- **CONSIGNES ÉCRITES**:
**a)** Dans le texte fourni, reformulez plus brièvement le paragraphe qui commence par « David Habib s'avance » en gardant ses faits principaux.
**b)** Relevez tous les noms propres de personnes, d'entreprises, d'organismes et de villes qui apparaissent dans le texte fourni, chacun une seule fois.
**c)** Recopiez mot pour mot le passage du texte fourni qui va de «Une des maisons» jusqu'à «sans succès, affirme-t-il.».

Une des maisons où des personnes ont été intoxiquées a été visitée à trois reprises, afin d’y installer un détecteur de CO, sans succès, affirme-t-il.
Quand les problèmes ont été signalés, le périmètre de distribution de détecteurs a été élargi, dit M. Habib.
Plus sévère
Le chantier ne montrait a priori aucun facteur de risque particulier, indique le vice-président de Piché Dynamitage. «Habituellement, la migration des gaz vers les habitations se fait par les conduites souterraines. Mais il n’y a pas de conduites près du site.»
David Habib s’avance: le gaz aurait migré par une fissure naturelle dans le roc, à 13 pieds de profondeur, et filtré ensuite vers la zone habitée grâce à la porosité de la roche. Des expertises menées dans le cadre de l’enquête policière en cours valideront peut-être cette hypothèse.
Quant au périmètre de précaution recommandé par la Régie du bâtiment, il pourrait être rehaussé, admet M. Habib. «Je sais que certaines études prônent 100 mètres. Nous, on n’est pas contre, on est prêts à le faire, si demain matin, c’est 100 mètres pour tout le monde.»
À Laval, où les activités de dynamitage sont plutôt rares, la sensibilité des citoyens et leurs inquiétudes sont plus grandes, reconnaît M. Habib. «Peut-être qu’il serait bon que la municipalité demande au promoteur d’informer les gens dans un périmètre plus grand.»

- **ENTRÉES EXTRAITES**:
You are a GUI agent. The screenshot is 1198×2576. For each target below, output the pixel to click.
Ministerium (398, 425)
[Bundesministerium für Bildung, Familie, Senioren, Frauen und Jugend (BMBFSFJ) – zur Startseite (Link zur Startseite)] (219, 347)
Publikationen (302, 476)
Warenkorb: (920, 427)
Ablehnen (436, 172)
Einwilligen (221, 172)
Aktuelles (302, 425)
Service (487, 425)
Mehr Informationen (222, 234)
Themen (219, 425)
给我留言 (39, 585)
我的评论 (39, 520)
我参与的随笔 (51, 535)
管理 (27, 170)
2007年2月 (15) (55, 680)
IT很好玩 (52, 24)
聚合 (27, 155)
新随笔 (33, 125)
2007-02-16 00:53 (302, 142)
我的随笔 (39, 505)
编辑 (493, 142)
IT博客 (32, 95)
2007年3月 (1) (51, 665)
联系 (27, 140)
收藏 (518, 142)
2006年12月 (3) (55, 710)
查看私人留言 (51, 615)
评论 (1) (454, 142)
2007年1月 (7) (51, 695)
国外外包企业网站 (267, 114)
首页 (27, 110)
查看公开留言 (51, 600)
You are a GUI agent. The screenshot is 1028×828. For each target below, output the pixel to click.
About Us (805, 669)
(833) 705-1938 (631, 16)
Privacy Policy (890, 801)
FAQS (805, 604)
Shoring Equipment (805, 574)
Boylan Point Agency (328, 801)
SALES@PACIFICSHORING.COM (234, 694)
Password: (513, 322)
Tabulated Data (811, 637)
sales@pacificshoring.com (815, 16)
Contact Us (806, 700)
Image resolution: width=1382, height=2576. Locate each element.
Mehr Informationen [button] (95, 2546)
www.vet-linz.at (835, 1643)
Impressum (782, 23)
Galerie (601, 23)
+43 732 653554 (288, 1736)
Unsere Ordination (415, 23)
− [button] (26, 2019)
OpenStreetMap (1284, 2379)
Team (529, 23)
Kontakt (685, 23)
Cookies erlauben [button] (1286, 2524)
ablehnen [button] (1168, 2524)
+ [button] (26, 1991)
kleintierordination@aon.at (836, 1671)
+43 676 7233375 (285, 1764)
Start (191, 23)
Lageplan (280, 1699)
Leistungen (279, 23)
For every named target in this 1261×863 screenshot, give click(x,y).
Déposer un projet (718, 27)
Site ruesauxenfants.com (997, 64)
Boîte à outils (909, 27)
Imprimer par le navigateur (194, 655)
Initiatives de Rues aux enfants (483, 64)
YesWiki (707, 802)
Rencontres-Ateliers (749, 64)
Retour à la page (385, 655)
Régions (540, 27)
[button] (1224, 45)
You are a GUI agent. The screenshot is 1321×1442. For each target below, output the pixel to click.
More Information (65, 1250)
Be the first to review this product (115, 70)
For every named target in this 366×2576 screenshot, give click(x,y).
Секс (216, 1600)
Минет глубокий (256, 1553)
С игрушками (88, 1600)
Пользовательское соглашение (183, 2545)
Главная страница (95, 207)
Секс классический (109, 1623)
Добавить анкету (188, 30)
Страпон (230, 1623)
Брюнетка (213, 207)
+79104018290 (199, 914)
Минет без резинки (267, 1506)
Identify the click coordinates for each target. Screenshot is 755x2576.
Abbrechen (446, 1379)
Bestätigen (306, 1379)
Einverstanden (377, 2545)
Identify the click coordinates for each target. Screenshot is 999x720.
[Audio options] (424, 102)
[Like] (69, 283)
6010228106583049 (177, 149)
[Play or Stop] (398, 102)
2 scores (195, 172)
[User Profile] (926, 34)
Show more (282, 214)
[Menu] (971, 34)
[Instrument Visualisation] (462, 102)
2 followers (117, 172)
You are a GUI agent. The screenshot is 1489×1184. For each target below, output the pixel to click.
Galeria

- **CORRIGÉ DES CONSIGNES**:
**a)** Pour David Habib, le gaz serait passé par une fissure naturelle du roc, à 13 pieds de profondeur, puis aurait atteint la zone habitée à travers la roche poreuse. Les expertises de l'enquête policière en cours pourraient confirmer cette hypothèse.

**b)**
- David Habib
- Piché Dynamitage
- Régie du bâtiment
- Laval

**c)**
Une des maisons où des personnes ont été intoxiquées a été visitée à trois reprises, afin d’y installer un détecteur de CO, sans succès, affirme-t-il.